#### Problem description:
Up to and including the line that holds "You are a computer-use agent.", copy every line of the records below exactly, starting at the first; leave pictures out.

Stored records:
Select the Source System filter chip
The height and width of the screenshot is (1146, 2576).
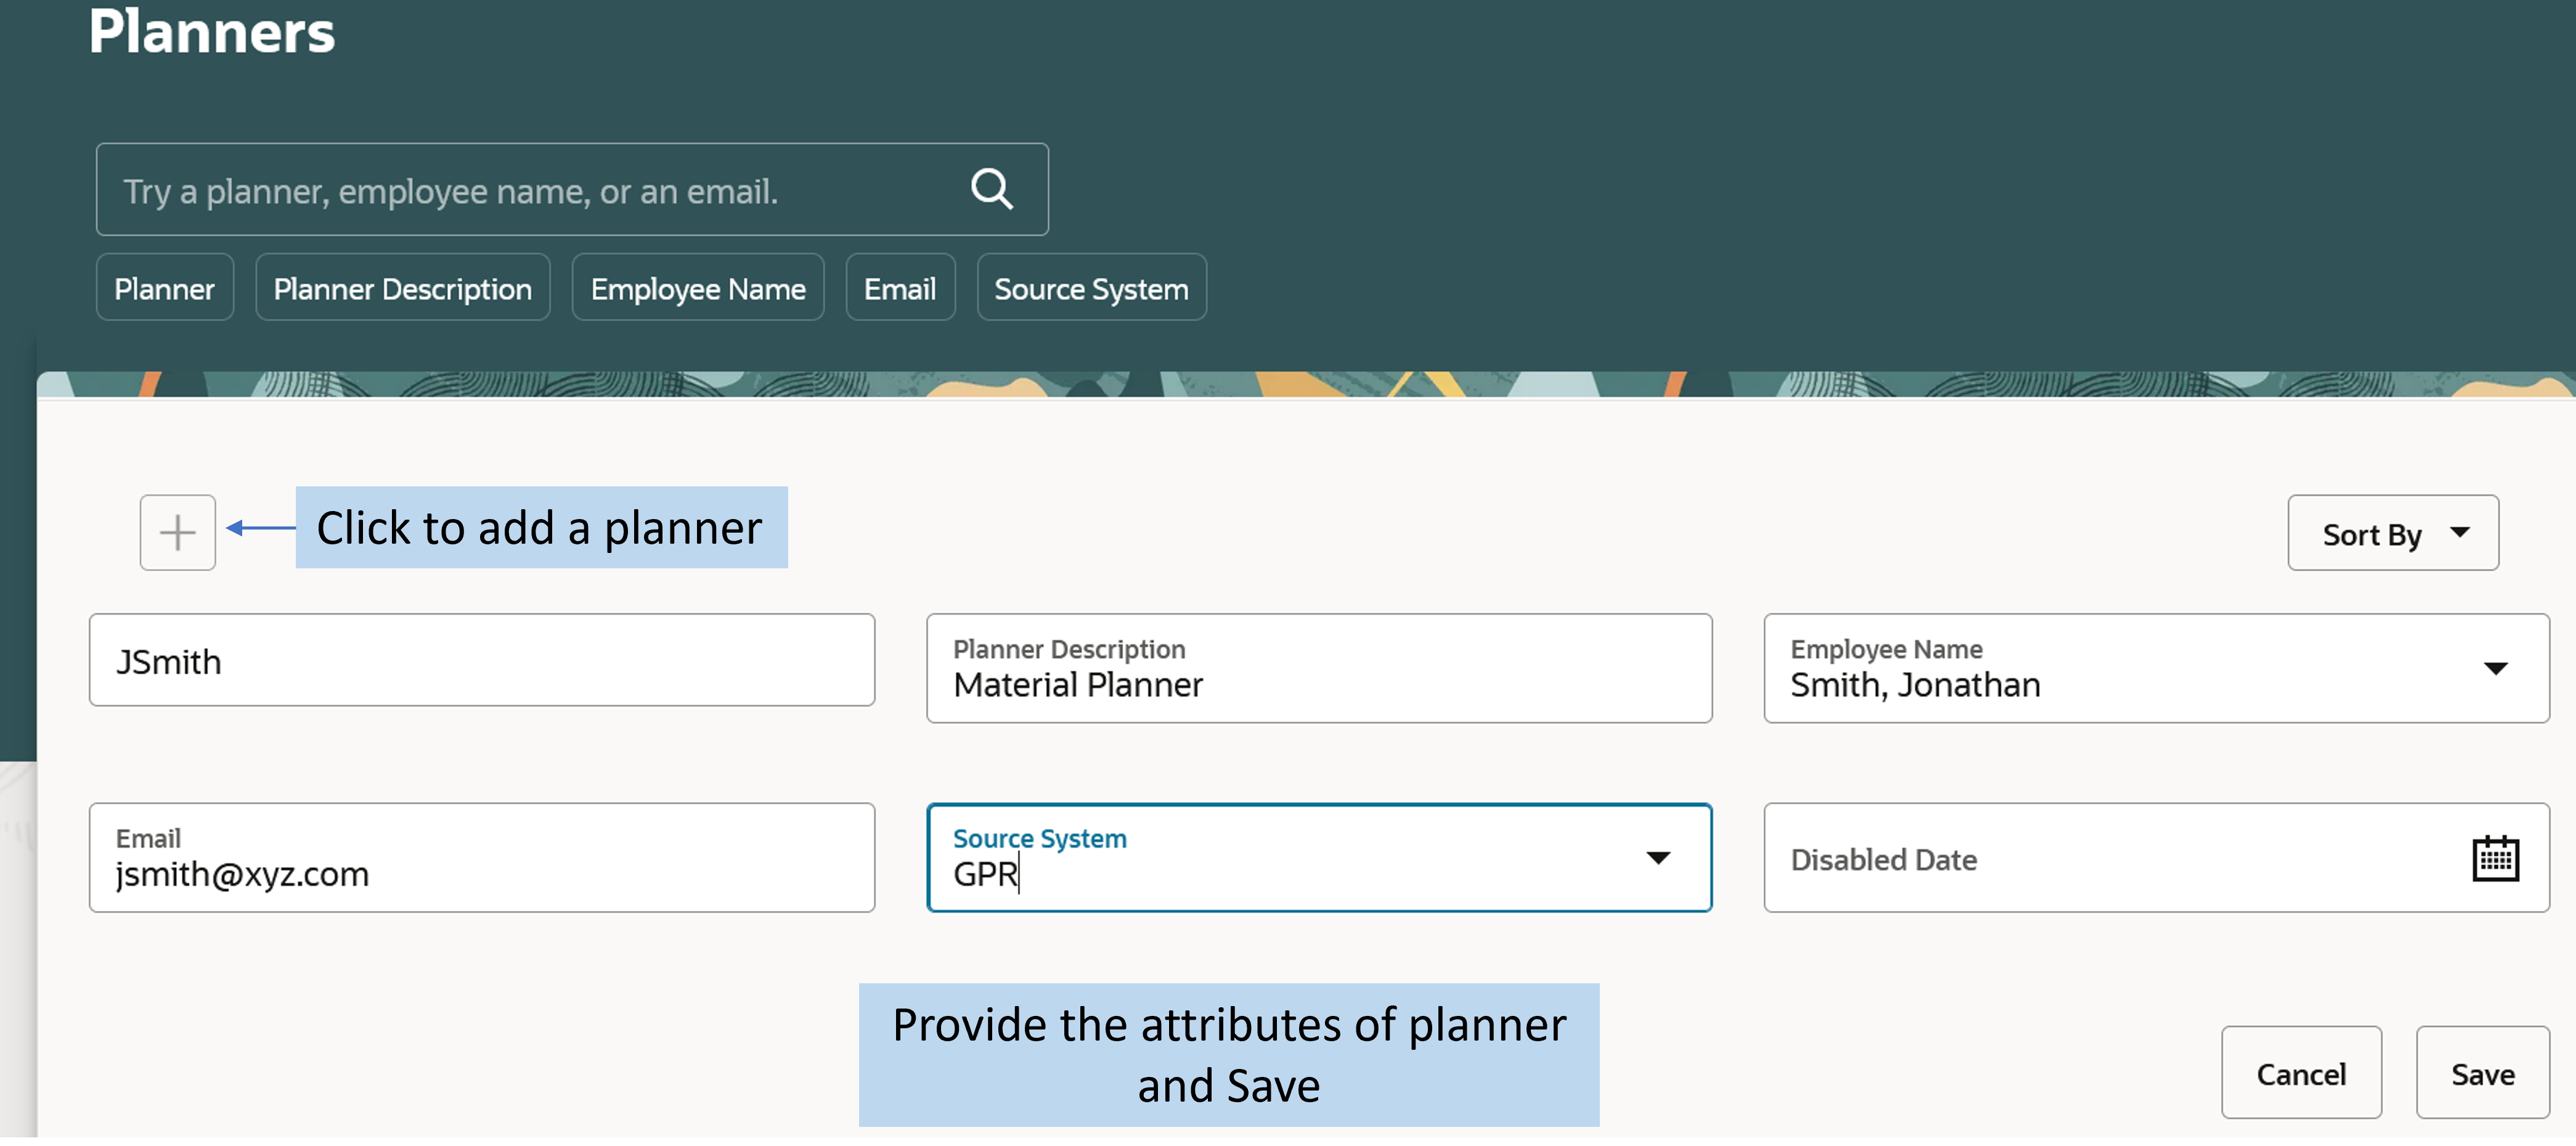(1091, 288)
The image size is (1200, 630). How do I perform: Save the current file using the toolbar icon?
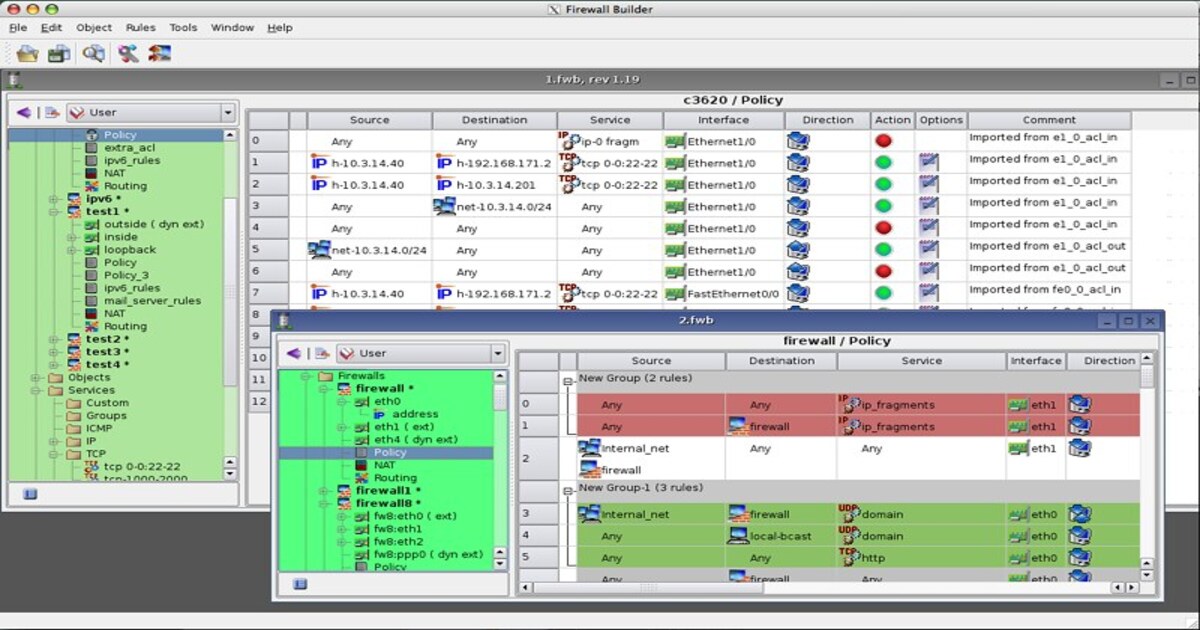coord(57,53)
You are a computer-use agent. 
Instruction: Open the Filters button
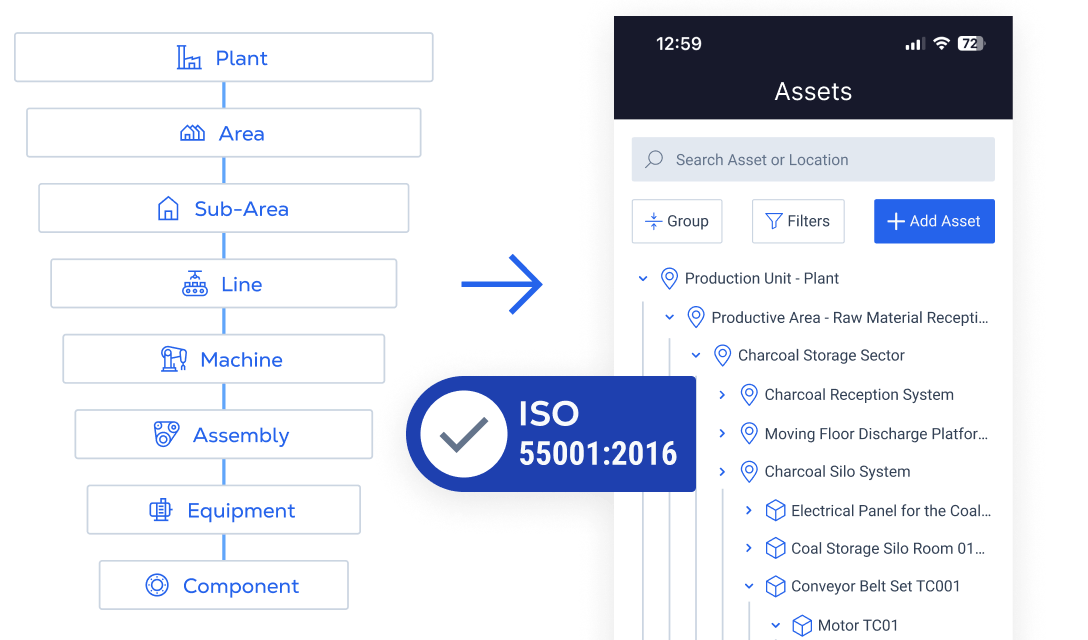pyautogui.click(x=797, y=221)
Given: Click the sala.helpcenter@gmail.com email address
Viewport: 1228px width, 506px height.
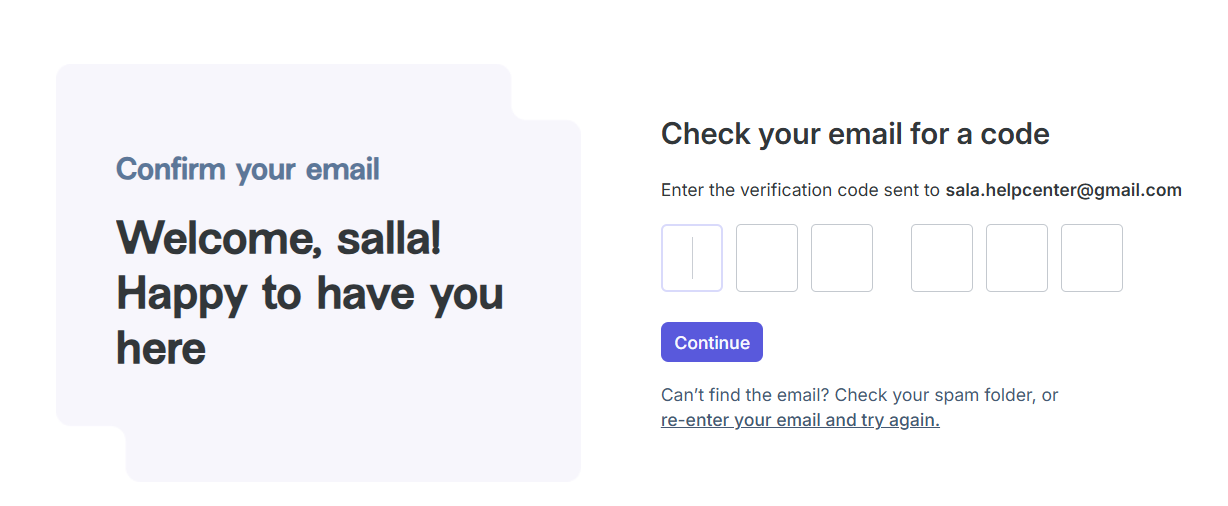Looking at the screenshot, I should (1063, 190).
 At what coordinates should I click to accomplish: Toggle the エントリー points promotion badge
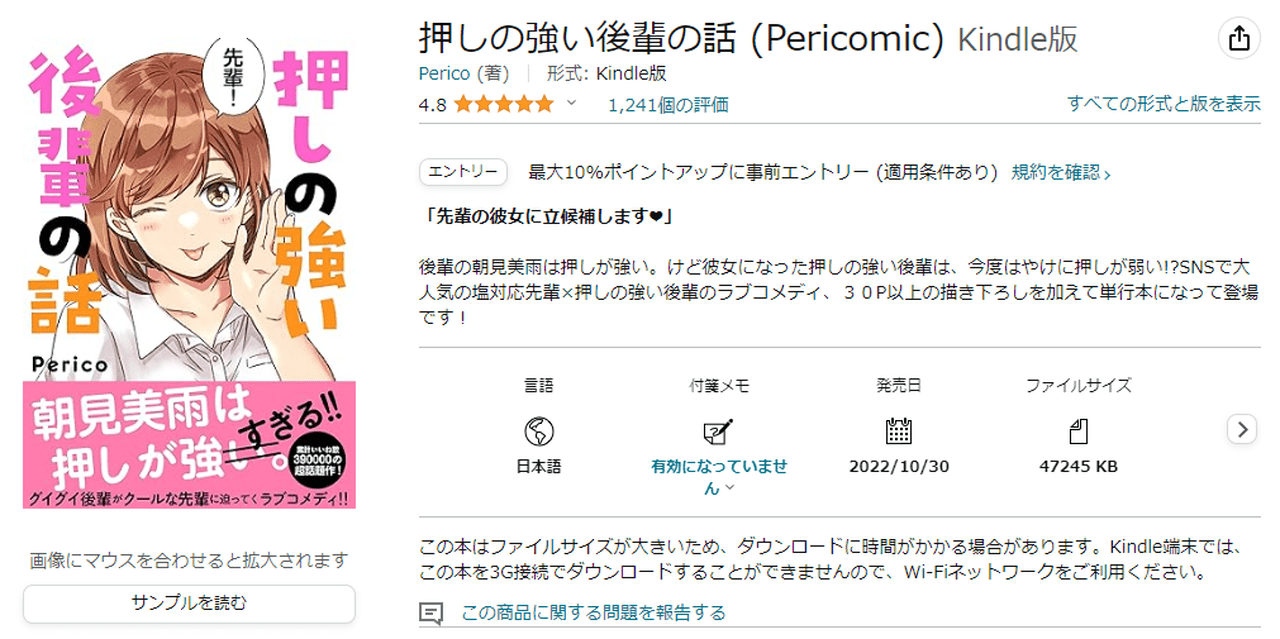pos(462,171)
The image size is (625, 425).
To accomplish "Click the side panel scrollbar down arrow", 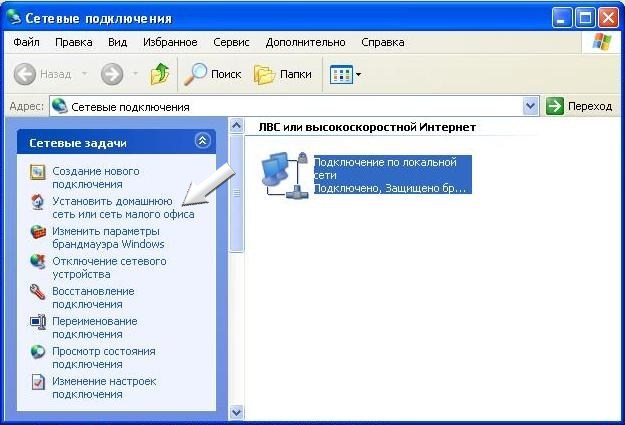I will (237, 411).
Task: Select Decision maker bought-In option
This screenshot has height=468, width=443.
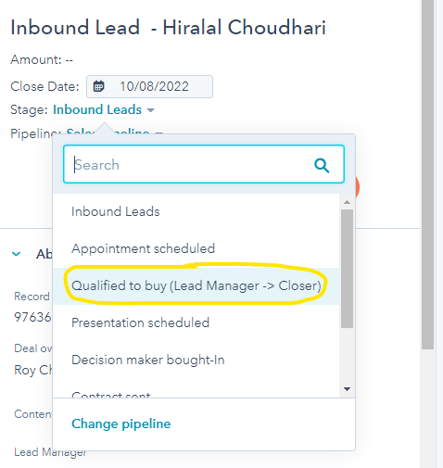Action: (196, 360)
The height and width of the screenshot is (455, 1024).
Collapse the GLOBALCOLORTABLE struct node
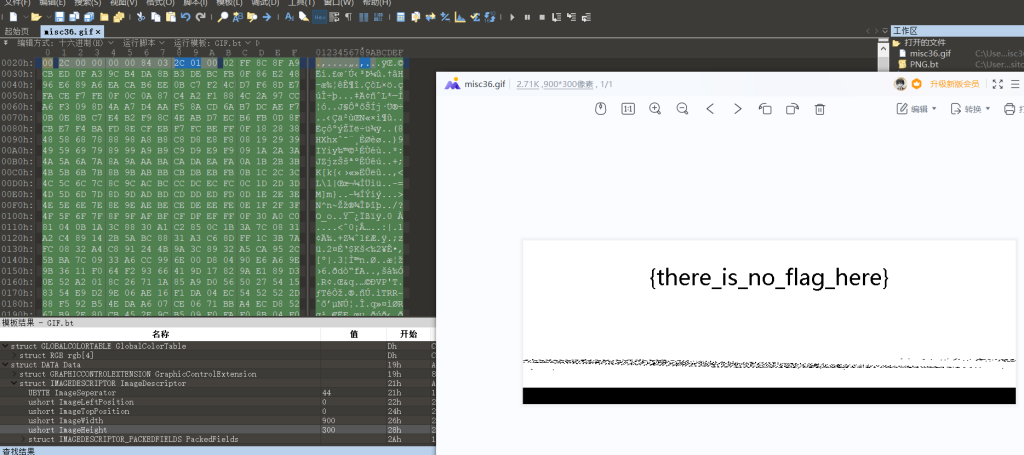click(x=5, y=346)
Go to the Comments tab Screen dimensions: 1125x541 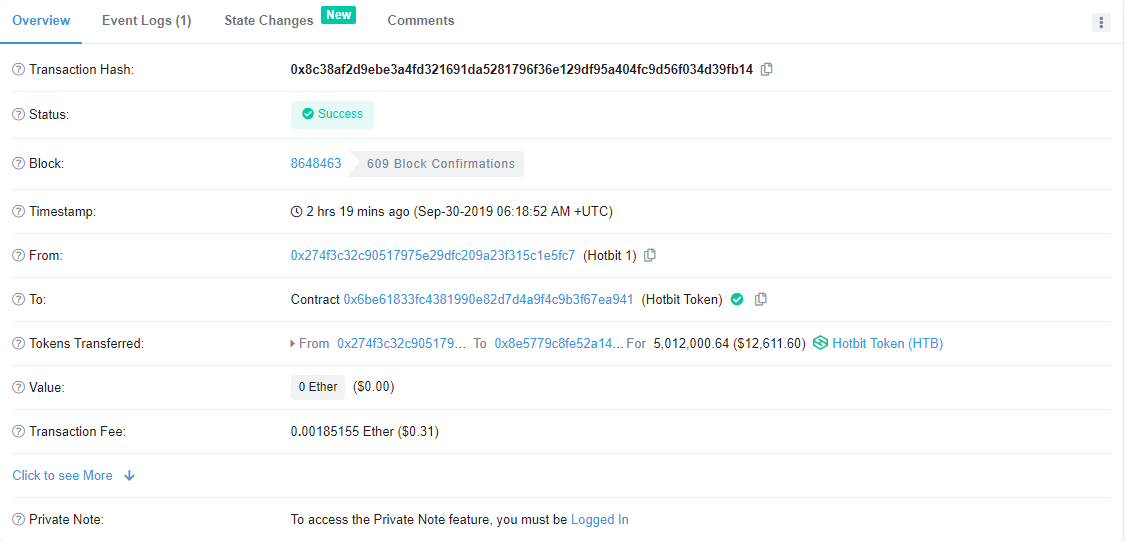pyautogui.click(x=421, y=21)
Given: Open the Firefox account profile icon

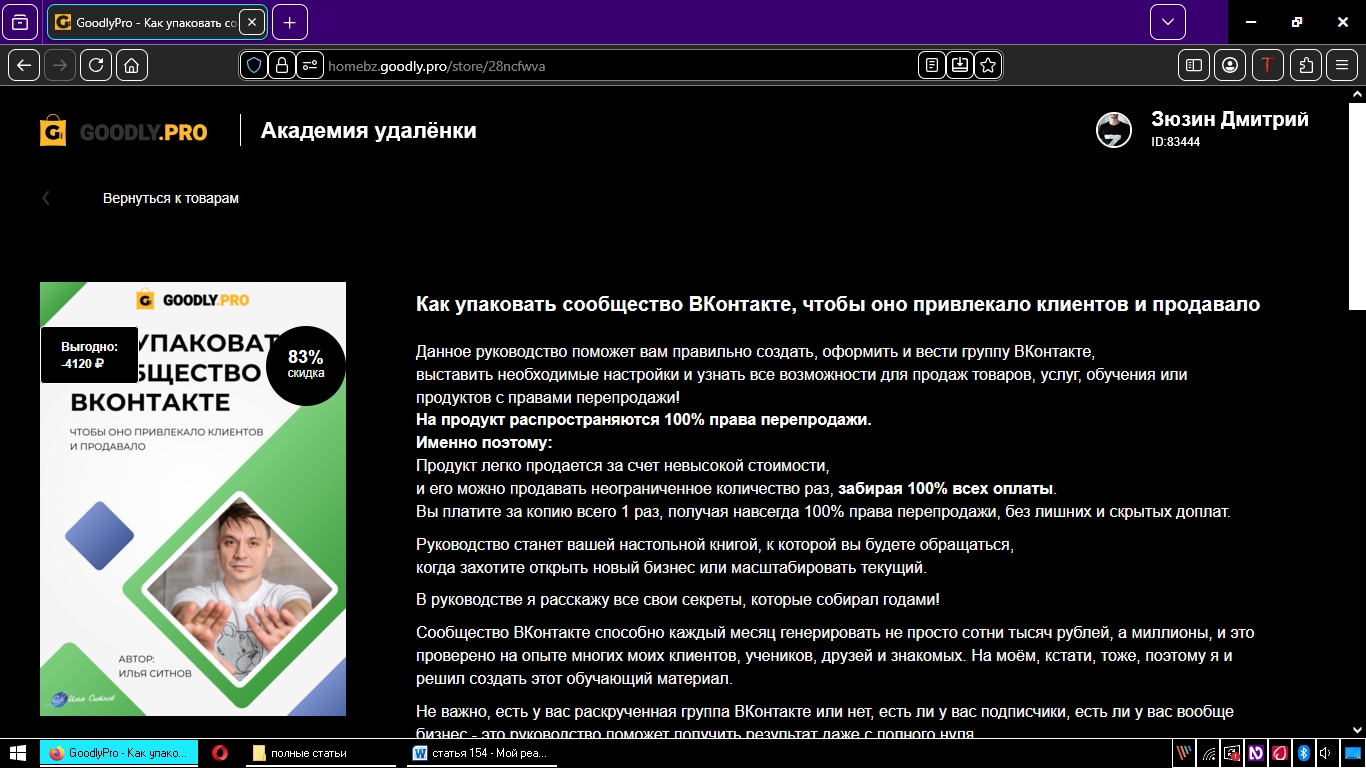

#### Response:
Select the Source System filter chip
The height and width of the screenshot is (1146, 2576).
(1091, 288)
The image size is (1200, 630). How do I perform: Save the current file using the toolbar icon?
coord(57,53)
You are a computer-use agent. 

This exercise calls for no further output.